It is not so much that this film is Oscar-worthy. Far from it. It is because any film made by its director surely will be an attention-grabber. That filmmaker is, of course, Martin Scorsese.
Now when one thinks Martin Scorsese, one usually thinks: Timeless tales of crime and mayhem or films set in the recent or distant past, films from MEAN STREETS, TAXI DRIVER, and RAGING BULL to GOODFELLAS, GANGS OF NEW YORK, and THE DEPARTED, films that explore the actions and souls of their primary characters.
But there is one Scorsese film that stands off by itself-- up until now. That film is CAPE FEAR, released in 1991 and a remake of a film from three decades earlier. In Scorsese’s hands, what originally was a rock-solid thriller became an explicitly bloody gothic horror film that I found difficult to sit through.
Well, Scorsese explores similar terrain in SHUTTER ISLAND. What is most telling about this new film is that it originally was scheduled for release this past October. And, as any new Scorsese film, it was hyped as an Academy Award contender. But the fact that its release was postponed until now is most revealing.
SHUTTER ISLAND, based on a novel by Dennis Lehane, features Leonardo DiCaprio-- who lately has replaced Robert De Niro as Scorsese’s most favored actor. The story is set in 1954, and DiCaprio plays Teddy Daniels, a deeply troubled World War II veteran and United States marshal. He and his new partner travel to a hospital for the criminally insane, located on the title locale. Their mission is to investigate the disappearance from the hospital of a woman who murdered her three children.
At its best, SHUTTER ISLAND is a complex psychological portrait of the DiCaprio character. It is loaded with snappy visuals and camera movement, and is akin to a psychological puzzle. But it also is a deeply flawed film. The primary culprit is the screenplay, which too often meanders.
In other words, SHUTTER ISLAND is not vintage, classic Martin Scorsese. Nevertheless, in its first weekend in release, SHUTTER ISLAND earned over $40-million in domestic box office. This was the best-ever opening for a Scorsese film. After two weeks in release, its box office take topped $75-million.
Now certain conservatives will tell you that Hollywood has a strident liberal agenda. But this simply is not so. As an industry, Hollywood has one major concern.
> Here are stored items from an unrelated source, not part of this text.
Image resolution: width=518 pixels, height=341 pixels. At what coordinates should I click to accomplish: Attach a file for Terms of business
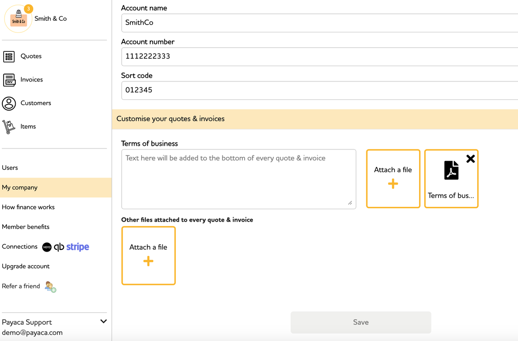tap(393, 179)
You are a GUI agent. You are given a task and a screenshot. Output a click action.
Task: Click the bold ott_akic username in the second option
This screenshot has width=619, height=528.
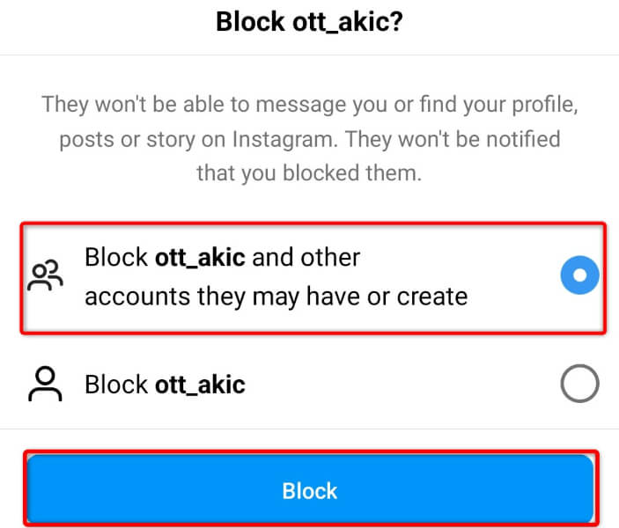click(x=198, y=385)
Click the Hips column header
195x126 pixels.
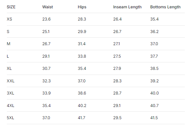click(82, 7)
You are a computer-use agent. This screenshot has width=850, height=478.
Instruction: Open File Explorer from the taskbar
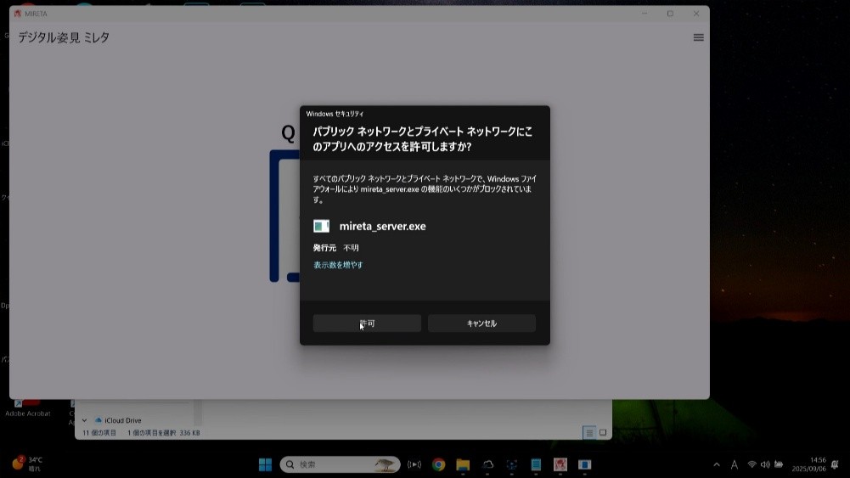point(463,464)
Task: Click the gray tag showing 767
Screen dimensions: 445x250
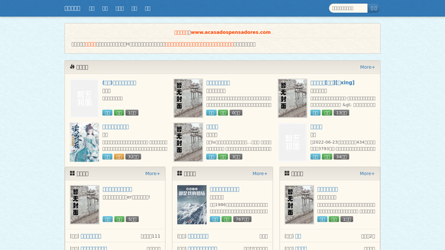Action: (242, 219)
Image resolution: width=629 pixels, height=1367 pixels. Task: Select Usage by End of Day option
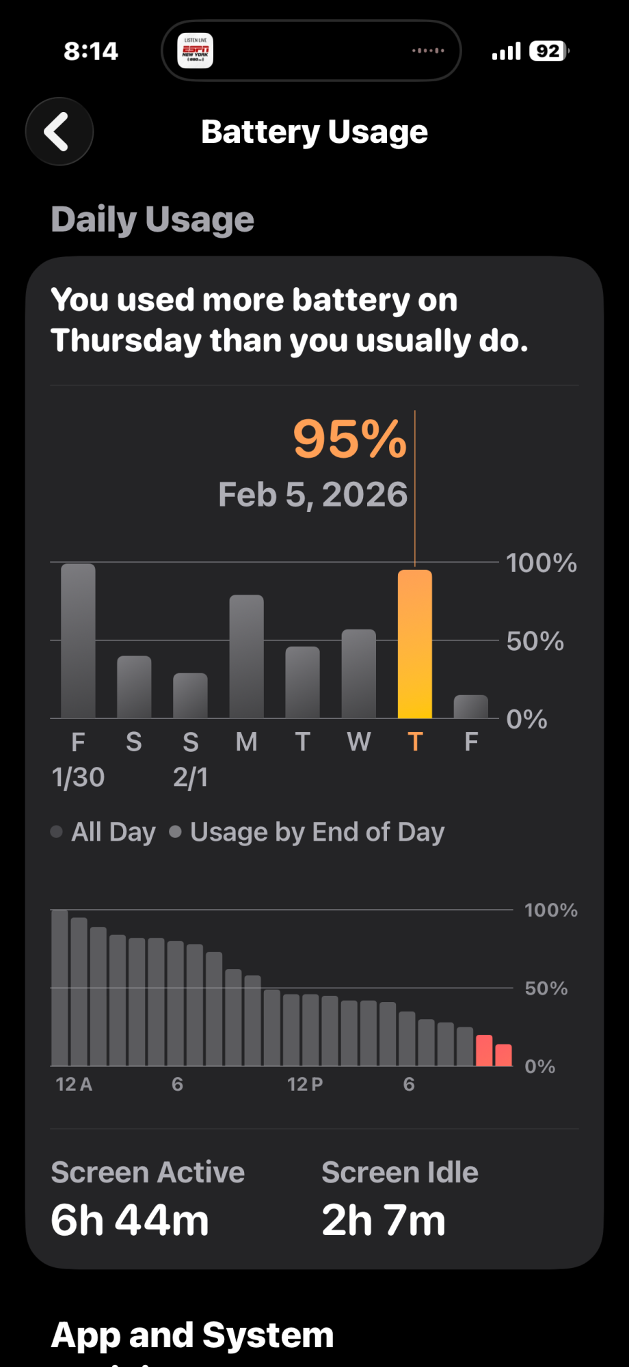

And that is to make money.
So one can imagine some honcho from Paramount Pictures gently suggesting to Scorsese that, given the big bucks earned by SHUTTER ISLAND, his next film should not be as daring or creative as TAXI DRIVER or RAGING BULL. Perhaps he might consider making something on the order of SHUTTER ISLAND II: THE RESURRECTION OF TEDDY DANIELS.
Rob Edelman teaches film history at the University at Albany. He has written several books on film and television, and is an associate editor of Leonard Maltin's Movie and Video Guide.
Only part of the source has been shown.